### [Page]
So those things are all working quite well. But what we need to do is we're 40% complete on this project. It's large, it's complex, and we've used more of the contingency at this point than we would have expected. So that tells us we have cost pressure on this project. We'll continue to assess it and we'll update you accordingly as we need to.

Speaker 6

And at what point that you will be more certain whether that you have to raise your overall budget? Is it 6 months from now, where's the maybe the critical path that you need to pass in order for you to know whether that you will be able to stay within the budget or is going to be higher?

Speaker 3

We continue to assess our performance, Paul, as we move through the project. This is a 5, 6 year project overall duration. So we're still relatively early in the project. The site productivity is really going to be important. And as we go through this year and can really assess where we are and look at that site productivity, it is a full court press in the field to really make sure we are making the progress.

But in making that progress, using the number of man hours and the resources that we expected. So we're very focused on the timely delivery of engineering and engineered design and bulk materials. We want to make sure that we've got our crews ready, that the workforce planning is in place and that we have efficient support of our workforce so that we get the most out of that crew. So it's hard to put a definite time on it. We will continue to monitor our performance.

We build these into our business plan. At this point, I do not see it impacting our guidance of $18,000,000,000 to $20,000,000,000 And we will keep you updated as we gain more information.

Speaker 6

Okay. Second question, Jay, when you guys do economic analysis, do you primarily use the real price or are you using the nominal price as the base case?

Speaker 3

The real price of oil, do you mean?

Speaker 6

Yes.

Speaker 3

We have a corporate price forecast, which we use as our basis for our economic assumptions. But more importantly, we also test our business plan against both higher and lower priced scenarios to make sure that we have a robust plan that takes into account. The one thing we do know with certainty is that we cannot predict the oil price. So we want a plan that really is able to respond and adjust accordingly with options for whatever the price turns out to be.

Speaker 6

I'm sorry that probably they don't make myself here. When I say real price means that the price adjust for inflation. Do you build in an inflation factor, whatever is the price tag that you use or you just use a long, middle, flat price in your assumption. So when you guys previously saying that 10 gs will be a $60 or low 60 brand price will be generating a 10% return or 15% return, is that the price is based on inflation

Speaker 2

I mean, it's based on inflation adjusted. I mean, we look at what we expect prices to be because the cost estimates that we're putting together have those kind of components built in. But when we're taking the project to evaluation, when we're doing the final investment decision, we look at a whole host of price scenarios and we look at both nominal and real outcomes. What would you have to believe to have a 10% rate of return in a nominal sense? What would you have to have in a real sense?

### [Supplied data]
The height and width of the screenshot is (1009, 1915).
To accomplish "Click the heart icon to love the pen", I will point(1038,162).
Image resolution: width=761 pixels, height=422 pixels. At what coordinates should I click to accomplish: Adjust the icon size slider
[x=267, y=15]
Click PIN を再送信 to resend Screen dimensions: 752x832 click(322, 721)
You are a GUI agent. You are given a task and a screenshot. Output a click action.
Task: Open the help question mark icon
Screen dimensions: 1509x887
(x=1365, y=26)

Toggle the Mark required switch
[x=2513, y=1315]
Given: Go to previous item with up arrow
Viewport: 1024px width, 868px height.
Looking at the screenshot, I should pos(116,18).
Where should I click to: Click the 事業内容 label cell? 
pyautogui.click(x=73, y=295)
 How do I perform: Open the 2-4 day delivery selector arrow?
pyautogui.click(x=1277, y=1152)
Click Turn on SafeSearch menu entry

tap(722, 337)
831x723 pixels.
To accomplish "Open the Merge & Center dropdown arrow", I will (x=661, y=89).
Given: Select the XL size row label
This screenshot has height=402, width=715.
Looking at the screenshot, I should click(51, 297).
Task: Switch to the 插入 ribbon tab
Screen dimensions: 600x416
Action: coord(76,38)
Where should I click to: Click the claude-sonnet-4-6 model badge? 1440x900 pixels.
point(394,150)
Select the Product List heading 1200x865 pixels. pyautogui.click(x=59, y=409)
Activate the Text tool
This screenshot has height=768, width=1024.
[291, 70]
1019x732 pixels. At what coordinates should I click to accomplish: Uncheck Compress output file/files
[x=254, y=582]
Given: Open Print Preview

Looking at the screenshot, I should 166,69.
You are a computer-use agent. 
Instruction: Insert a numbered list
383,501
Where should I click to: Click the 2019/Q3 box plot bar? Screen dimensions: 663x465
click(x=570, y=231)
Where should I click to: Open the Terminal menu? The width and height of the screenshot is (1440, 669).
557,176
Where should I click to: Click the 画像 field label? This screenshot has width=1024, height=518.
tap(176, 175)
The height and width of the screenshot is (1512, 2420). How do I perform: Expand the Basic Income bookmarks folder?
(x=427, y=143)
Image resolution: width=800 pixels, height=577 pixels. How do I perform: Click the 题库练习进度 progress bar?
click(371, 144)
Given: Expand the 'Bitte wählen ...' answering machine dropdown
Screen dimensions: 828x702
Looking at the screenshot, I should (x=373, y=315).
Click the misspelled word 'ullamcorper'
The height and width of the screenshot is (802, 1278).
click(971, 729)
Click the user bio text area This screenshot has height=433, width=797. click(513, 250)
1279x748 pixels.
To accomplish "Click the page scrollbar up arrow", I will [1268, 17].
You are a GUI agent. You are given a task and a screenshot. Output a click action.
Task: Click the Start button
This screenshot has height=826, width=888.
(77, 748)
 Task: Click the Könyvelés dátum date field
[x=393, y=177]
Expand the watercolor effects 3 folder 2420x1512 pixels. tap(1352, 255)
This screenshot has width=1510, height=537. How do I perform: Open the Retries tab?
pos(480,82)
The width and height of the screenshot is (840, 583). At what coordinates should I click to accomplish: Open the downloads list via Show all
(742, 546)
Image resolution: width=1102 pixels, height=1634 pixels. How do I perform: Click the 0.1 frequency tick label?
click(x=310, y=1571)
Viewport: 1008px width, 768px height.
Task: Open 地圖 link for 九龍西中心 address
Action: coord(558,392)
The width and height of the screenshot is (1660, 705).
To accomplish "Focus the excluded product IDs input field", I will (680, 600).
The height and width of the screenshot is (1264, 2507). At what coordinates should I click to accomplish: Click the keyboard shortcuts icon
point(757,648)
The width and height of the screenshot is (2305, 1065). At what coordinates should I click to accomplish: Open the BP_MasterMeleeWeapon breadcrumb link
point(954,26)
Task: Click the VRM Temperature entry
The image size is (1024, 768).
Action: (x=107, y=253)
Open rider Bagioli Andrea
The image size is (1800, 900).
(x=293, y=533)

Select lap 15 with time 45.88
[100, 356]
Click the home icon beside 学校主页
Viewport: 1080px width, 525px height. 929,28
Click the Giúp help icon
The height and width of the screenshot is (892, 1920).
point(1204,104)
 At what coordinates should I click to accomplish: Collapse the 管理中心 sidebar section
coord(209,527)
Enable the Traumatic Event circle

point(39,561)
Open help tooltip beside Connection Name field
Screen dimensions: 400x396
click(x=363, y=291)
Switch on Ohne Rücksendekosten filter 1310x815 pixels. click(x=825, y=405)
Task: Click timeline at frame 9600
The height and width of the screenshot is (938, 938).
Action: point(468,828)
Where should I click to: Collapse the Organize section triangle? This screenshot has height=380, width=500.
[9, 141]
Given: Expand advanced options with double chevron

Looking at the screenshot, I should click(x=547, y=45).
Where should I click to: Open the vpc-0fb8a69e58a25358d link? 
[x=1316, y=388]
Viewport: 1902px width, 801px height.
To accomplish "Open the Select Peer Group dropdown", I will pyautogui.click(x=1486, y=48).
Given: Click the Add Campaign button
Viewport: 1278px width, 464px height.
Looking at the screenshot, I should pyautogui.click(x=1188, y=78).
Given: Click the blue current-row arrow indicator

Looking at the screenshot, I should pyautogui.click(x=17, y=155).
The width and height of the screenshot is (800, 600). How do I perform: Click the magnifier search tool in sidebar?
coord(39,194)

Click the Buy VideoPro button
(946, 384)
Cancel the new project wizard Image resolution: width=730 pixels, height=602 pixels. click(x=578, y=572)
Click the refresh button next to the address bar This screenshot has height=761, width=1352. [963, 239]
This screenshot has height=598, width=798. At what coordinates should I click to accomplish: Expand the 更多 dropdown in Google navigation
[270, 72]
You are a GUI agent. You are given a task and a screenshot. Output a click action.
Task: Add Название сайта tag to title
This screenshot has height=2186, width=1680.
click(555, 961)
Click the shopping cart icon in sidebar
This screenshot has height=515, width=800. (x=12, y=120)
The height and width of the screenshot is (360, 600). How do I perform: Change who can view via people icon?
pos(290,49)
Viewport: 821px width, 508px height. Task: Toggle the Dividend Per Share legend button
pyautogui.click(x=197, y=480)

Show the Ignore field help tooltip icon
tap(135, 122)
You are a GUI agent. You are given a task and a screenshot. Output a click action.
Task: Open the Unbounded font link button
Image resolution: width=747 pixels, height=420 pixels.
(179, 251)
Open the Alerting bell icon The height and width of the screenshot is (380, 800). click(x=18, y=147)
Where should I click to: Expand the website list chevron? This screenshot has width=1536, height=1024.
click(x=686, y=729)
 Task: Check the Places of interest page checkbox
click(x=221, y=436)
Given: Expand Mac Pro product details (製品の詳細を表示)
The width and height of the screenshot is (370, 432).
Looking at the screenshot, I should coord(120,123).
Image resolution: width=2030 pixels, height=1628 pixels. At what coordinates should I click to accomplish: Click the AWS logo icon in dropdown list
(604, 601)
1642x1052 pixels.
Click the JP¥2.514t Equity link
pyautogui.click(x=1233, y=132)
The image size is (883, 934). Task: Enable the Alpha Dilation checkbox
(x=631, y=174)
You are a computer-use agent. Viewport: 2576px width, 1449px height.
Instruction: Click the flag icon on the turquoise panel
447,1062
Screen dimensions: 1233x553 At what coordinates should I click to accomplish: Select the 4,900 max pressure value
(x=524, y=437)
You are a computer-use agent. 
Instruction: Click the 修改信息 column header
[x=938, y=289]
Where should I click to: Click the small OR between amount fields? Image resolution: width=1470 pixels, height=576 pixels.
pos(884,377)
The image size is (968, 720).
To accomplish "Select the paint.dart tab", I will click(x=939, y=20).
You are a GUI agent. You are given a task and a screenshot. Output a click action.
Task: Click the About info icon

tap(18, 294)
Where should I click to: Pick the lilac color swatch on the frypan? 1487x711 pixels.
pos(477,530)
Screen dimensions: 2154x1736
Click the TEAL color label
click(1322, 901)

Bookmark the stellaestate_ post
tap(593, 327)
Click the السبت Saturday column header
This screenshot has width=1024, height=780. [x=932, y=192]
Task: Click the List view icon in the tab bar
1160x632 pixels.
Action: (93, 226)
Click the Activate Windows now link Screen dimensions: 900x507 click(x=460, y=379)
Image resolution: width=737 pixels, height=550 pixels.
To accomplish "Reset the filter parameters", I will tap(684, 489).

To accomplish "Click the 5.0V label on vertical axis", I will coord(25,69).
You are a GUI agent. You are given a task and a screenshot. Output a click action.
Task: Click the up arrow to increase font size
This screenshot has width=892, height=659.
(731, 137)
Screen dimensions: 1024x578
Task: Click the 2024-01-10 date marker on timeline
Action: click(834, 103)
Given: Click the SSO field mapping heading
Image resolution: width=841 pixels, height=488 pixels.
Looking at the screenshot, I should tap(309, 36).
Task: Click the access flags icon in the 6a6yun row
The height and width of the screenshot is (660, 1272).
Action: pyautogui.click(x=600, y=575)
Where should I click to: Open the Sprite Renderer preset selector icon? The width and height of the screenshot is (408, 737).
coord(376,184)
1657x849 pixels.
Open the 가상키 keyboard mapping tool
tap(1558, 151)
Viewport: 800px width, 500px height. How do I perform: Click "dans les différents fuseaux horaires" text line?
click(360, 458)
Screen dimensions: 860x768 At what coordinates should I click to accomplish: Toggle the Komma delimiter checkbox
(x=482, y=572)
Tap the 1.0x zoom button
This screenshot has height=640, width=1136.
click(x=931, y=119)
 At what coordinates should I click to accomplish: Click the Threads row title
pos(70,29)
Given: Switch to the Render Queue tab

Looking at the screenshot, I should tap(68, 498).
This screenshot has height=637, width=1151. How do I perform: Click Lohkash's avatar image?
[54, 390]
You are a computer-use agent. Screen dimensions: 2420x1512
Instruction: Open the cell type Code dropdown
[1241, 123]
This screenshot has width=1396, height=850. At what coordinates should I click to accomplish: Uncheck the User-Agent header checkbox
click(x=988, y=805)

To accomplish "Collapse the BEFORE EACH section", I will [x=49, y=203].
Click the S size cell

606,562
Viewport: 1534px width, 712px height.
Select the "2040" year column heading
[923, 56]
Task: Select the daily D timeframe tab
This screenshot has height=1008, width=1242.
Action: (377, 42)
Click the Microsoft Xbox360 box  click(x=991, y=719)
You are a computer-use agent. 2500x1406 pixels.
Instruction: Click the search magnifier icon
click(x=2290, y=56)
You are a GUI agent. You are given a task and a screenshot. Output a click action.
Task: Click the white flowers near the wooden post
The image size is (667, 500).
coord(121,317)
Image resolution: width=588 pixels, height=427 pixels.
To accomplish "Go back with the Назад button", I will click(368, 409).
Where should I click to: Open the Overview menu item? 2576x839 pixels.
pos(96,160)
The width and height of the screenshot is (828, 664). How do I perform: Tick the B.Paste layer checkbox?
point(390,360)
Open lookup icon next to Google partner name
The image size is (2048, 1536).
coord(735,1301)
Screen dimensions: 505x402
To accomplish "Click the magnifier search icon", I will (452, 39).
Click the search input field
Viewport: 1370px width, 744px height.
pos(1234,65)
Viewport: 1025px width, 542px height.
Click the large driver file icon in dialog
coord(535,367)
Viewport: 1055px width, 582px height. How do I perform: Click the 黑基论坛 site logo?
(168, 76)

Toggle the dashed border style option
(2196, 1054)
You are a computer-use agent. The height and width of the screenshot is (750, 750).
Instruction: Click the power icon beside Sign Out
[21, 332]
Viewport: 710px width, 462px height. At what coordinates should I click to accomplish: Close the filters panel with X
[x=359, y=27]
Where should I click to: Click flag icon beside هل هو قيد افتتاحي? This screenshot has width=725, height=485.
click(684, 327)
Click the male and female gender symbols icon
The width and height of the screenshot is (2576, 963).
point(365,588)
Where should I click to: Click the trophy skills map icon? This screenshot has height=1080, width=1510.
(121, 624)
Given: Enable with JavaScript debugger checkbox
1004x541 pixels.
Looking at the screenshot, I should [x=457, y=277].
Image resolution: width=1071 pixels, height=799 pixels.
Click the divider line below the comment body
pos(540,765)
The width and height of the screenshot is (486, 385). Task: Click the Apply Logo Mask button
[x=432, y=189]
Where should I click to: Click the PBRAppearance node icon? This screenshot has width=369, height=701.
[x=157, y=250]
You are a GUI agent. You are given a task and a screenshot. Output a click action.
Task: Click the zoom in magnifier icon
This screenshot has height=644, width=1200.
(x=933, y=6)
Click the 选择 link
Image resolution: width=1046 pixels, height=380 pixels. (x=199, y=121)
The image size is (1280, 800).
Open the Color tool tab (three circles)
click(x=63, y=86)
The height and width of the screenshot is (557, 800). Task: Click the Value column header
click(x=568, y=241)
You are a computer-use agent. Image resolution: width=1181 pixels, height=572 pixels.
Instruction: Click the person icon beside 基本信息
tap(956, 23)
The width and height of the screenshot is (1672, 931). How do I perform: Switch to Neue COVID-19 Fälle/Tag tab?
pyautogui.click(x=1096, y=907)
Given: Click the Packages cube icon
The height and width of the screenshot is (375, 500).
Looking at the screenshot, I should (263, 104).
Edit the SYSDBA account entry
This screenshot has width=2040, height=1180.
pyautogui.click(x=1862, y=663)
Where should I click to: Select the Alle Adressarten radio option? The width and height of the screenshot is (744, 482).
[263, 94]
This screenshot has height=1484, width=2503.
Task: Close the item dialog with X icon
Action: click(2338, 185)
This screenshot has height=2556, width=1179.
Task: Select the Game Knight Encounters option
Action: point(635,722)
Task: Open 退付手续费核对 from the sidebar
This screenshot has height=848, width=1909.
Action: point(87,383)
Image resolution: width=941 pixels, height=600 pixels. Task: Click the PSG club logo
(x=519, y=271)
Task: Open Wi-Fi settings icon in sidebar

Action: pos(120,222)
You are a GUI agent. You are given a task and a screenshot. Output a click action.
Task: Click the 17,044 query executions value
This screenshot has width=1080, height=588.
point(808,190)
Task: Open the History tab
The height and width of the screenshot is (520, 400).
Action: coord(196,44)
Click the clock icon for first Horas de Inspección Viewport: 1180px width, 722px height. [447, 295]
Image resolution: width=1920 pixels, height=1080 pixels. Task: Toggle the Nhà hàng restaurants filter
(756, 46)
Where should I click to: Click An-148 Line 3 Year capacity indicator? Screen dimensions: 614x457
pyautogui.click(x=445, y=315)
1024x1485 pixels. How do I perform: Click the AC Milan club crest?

### [Work instructions]
1 – Using the call transcript, decide whether each statement agrees with it, answering yes or no and quoting the words that settle it: (a) the project is described as 40% complete; (b) the project is said to have an overall duration of three years; (c) a corporate price forecast serves as the basis for the economic assumptions.
2 – Pick up the earnings call transcript on oil project costs and prices right after its last sentence and carry it forward.
The data has no connection to the call transcript.

### [Task answers]
1 –
(a) Yes: "we're 40% complete on this project"
(b) No: "This is a 5, 6 year project overall duration."
(c) Yes: "We have a corporate price forecast, which we use as our basis for our economic assumptions."

2 –
So we look at the economics and judge the value of the projects based on multiple price scenarios. But when we're actually putting out an FID kind of number, it is our best estimate of what that cost at that point in time will be.

Speaker 6

All right. Thank you.

Speaker 1

Thank you. Our next question comes from the line of Doug Leggate from Bank of America Merrill Lynch. Your question, please.

Speaker 7

Thank you. Good morning everybody and thanks Joe for getting on the call. I've got two questions if I may. I guess the first one is an upstream question. When you laid out the Analyst Day back in March, obviously, you kept your guidance through 2020.

And if we take part what you said about the buyback being sustainable, it seems at least on our numbers that in the current oil price environment, you've got a lot more headroom in terms of surplus cash. So I'm curious, what are your intentions post 2020? Should we expect the current level of spending to be sustained? Or is that headroom to allow for, let's say, another step up in project visibility as we go beyond, for example, Tengiz, as we go beyond 2020? I've got a quick follow-up, please.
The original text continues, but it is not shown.